Copy the items below, replacing "hamburger" with "navigation" everywhere it occurs and keeping the rest unchanged.

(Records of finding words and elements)
● ● ● ●

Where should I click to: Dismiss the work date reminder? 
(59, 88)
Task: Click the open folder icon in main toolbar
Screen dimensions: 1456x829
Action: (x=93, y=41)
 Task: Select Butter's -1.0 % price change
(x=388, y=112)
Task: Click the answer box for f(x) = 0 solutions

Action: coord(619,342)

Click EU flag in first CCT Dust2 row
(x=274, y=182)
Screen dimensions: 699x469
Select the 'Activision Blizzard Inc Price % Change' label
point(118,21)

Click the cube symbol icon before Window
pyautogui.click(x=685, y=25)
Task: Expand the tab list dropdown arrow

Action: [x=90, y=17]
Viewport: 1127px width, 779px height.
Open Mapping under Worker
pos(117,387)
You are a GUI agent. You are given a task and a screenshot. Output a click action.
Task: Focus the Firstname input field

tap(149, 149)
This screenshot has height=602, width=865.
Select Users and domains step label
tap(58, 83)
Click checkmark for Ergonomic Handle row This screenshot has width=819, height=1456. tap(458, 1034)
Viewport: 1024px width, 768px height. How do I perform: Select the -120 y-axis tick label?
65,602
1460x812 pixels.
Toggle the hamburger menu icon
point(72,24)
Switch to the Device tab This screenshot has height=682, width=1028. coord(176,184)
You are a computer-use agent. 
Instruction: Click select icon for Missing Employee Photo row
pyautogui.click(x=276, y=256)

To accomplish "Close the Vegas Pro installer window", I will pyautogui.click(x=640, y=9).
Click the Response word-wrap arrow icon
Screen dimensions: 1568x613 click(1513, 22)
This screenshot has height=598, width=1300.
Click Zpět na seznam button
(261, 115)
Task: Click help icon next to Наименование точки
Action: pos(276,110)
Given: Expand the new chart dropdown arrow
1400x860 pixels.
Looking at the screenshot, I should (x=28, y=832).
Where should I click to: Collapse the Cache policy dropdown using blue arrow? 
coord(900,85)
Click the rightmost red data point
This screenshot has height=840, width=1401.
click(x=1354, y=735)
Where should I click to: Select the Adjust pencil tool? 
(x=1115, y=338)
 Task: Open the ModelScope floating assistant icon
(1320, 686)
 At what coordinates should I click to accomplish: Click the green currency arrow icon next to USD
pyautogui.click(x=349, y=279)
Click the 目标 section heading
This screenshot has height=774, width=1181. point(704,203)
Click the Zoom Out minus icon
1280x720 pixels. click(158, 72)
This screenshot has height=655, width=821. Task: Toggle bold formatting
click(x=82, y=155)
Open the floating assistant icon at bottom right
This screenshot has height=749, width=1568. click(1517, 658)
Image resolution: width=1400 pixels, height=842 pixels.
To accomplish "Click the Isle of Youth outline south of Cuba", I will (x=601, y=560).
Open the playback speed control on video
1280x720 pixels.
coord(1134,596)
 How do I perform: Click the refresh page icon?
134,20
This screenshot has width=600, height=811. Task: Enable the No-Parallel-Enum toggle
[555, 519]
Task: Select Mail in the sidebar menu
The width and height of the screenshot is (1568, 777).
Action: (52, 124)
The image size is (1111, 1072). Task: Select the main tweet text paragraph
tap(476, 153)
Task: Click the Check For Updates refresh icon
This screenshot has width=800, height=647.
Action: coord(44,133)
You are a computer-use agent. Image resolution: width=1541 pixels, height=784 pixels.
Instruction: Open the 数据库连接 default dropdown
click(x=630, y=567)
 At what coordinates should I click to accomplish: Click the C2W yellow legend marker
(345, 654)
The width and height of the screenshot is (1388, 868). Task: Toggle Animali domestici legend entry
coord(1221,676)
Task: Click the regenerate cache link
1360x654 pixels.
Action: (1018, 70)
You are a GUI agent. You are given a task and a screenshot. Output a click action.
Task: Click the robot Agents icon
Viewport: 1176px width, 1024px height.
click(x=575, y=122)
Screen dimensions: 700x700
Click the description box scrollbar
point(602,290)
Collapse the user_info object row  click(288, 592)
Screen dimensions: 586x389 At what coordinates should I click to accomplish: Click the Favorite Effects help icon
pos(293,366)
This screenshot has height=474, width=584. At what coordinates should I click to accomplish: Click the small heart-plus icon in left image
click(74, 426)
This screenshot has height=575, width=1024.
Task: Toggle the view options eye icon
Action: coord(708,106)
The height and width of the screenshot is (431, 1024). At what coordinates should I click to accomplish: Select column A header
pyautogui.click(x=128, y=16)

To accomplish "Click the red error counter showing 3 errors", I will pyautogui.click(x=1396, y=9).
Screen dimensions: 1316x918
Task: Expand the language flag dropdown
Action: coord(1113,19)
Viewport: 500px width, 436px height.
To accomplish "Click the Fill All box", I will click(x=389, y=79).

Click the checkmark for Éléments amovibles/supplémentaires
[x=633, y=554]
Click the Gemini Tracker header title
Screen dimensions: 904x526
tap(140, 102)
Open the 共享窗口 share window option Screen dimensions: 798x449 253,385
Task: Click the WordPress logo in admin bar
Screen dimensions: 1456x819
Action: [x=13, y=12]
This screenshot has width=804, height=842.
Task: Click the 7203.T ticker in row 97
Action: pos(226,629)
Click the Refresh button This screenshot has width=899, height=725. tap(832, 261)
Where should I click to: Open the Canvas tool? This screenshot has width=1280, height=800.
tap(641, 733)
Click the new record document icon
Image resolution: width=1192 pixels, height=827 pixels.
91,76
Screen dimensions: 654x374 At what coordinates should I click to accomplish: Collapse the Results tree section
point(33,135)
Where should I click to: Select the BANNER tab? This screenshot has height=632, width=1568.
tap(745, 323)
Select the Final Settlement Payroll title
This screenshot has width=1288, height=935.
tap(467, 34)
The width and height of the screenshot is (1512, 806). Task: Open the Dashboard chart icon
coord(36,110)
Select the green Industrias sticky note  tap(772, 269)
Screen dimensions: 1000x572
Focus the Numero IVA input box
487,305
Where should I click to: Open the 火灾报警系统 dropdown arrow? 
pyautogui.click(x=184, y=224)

● ● ● ●

__Final result__
Where should I click to: Dismiss the work date reminder? 
(59, 88)
Task: Click the open folder icon in main toolbar
Screen dimensions: 1456x829
Action: (x=93, y=41)
 Task: Select Butter's -1.0 % price change
(x=388, y=112)
Task: Click the answer box for f(x) = 0 solutions

Action: coord(619,342)

Click EU flag in first CCT Dust2 row
(x=274, y=182)
Screen dimensions: 699x469
Select the 'Activision Blizzard Inc Price % Change' label
point(118,21)

Click the cube symbol icon before Window
pyautogui.click(x=685, y=25)
Task: Expand the tab list dropdown arrow

Action: [x=90, y=17]
Viewport: 1127px width, 779px height.
Open Mapping under Worker
pos(117,387)
You are a GUI agent. You are given a task and a screenshot. Output a click action.
Task: Focus the Firstname input field

tap(149, 149)
This screenshot has height=602, width=865.
Select Users and domains step label
tap(58, 83)
Click checkmark for Ergonomic Handle row This screenshot has width=819, height=1456. tap(458, 1034)
Viewport: 1024px width, 768px height. How do I perform: Select the -120 y-axis tick label?
65,602
1460x812 pixels.
Toggle the navigation menu icon
point(72,24)
Switch to the Device tab This screenshot has height=682, width=1028. coord(176,184)
You are a computer-use agent. 
Instruction: Click select icon for Missing Employee Photo row
pyautogui.click(x=276, y=256)

To accomplish "Close the Vegas Pro installer window", I will pyautogui.click(x=640, y=9).
Click the Response word-wrap arrow icon
Screen dimensions: 1568x613 click(1513, 22)
This screenshot has height=598, width=1300.
Click Zpět na seznam button
(261, 115)
Task: Click help icon next to Наименование точки
Action: pos(276,110)
Given: Expand the new chart dropdown arrow
1400x860 pixels.
Looking at the screenshot, I should (x=28, y=832).
Where should I click to: Collapse the Cache policy dropdown using blue arrow? 
coord(900,85)
Click the rightmost red data point
This screenshot has height=840, width=1401.
click(x=1354, y=735)
Where should I click to: Select the Adjust pencil tool? 
(x=1115, y=338)
 Task: Open the ModelScope floating assistant icon
(1320, 686)
 At what coordinates should I click to accomplish: Click the green currency arrow icon next to USD
pyautogui.click(x=349, y=279)
Click the 目标 section heading
This screenshot has height=774, width=1181. point(704,203)
Click the Zoom Out minus icon
1280x720 pixels. click(158, 72)
This screenshot has height=655, width=821. Task: Toggle bold formatting
click(x=82, y=155)
Open the floating assistant icon at bottom right
This screenshot has height=749, width=1568. click(1517, 658)
Image resolution: width=1400 pixels, height=842 pixels.
To accomplish "Click the Isle of Youth outline south of Cuba", I will (x=601, y=560).
Open the playback speed control on video
1280x720 pixels.
coord(1134,596)
 How do I perform: Click the refresh page icon?
134,20
This screenshot has width=600, height=811. Task: Enable the No-Parallel-Enum toggle
[555, 519]
Task: Select Mail in the sidebar menu
The width and height of the screenshot is (1568, 777).
Action: (52, 124)
The image size is (1111, 1072). Task: Select the main tweet text paragraph
tap(476, 153)
Task: Click the Check For Updates refresh icon
This screenshot has width=800, height=647.
Action: coord(44,133)
You are a computer-use agent. Image resolution: width=1541 pixels, height=784 pixels.
Instruction: Open the 数据库连接 default dropdown
click(x=630, y=567)
 At what coordinates should I click to accomplish: Click the C2W yellow legend marker
(345, 654)
The width and height of the screenshot is (1388, 868). Task: Toggle Animali domestici legend entry
coord(1221,676)
Task: Click the regenerate cache link
1360x654 pixels.
Action: (1018, 70)
You are a GUI agent. You are given a task and a screenshot. Output a click action.
Task: Click the robot Agents icon
Viewport: 1176px width, 1024px height.
click(x=575, y=122)
Screen dimensions: 700x700
Click the description box scrollbar
point(602,290)
Collapse the user_info object row  click(288, 592)
Screen dimensions: 586x389 At what coordinates should I click to accomplish: Click the Favorite Effects help icon
pos(293,366)
This screenshot has height=474, width=584. At what coordinates should I click to accomplish: Click the small heart-plus icon in left image
click(74, 426)
This screenshot has height=575, width=1024.
Task: Toggle the view options eye icon
Action: coord(708,106)
The height and width of the screenshot is (431, 1024). At what coordinates should I click to accomplish: Select column A header
pyautogui.click(x=128, y=16)

To accomplish "Click the red error counter showing 3 errors", I will pyautogui.click(x=1396, y=9).
Screen dimensions: 1316x918
Task: Expand the language flag dropdown
Action: coord(1113,19)
Viewport: 500px width, 436px height.
To accomplish "Click the Fill All box", I will click(x=389, y=79).

Click the checkmark for Éléments amovibles/supplémentaires
[x=633, y=554]
Click the Gemini Tracker header title
Screen dimensions: 904x526
tap(140, 102)
Open the 共享窗口 share window option Screen dimensions: 798x449 253,385
Task: Click the WordPress logo in admin bar
Screen dimensions: 1456x819
Action: [x=13, y=12]
This screenshot has width=804, height=842.
Task: Click the 7203.T ticker in row 97
Action: pos(226,629)
Click the Refresh button This screenshot has width=899, height=725. tap(832, 261)
Where should I click to: Open the Canvas tool? This screenshot has width=1280, height=800.
tap(641, 733)
Click the new record document icon
Image resolution: width=1192 pixels, height=827 pixels.
91,76
Screen dimensions: 654x374 At what coordinates should I click to accomplish: Collapse the Results tree section
point(33,135)
Where should I click to: Select the BANNER tab? This screenshot has height=632, width=1568.
tap(745, 323)
Select the Final Settlement Payroll title
This screenshot has width=1288, height=935.
tap(467, 34)
The width and height of the screenshot is (1512, 806). Task: Open the Dashboard chart icon
coord(36,110)
Select the green Industrias sticky note  tap(772, 269)
Screen dimensions: 1000x572
Focus the Numero IVA input box
487,305
Where should I click to: Open the 火灾报警系统 dropdown arrow? 
pyautogui.click(x=184, y=224)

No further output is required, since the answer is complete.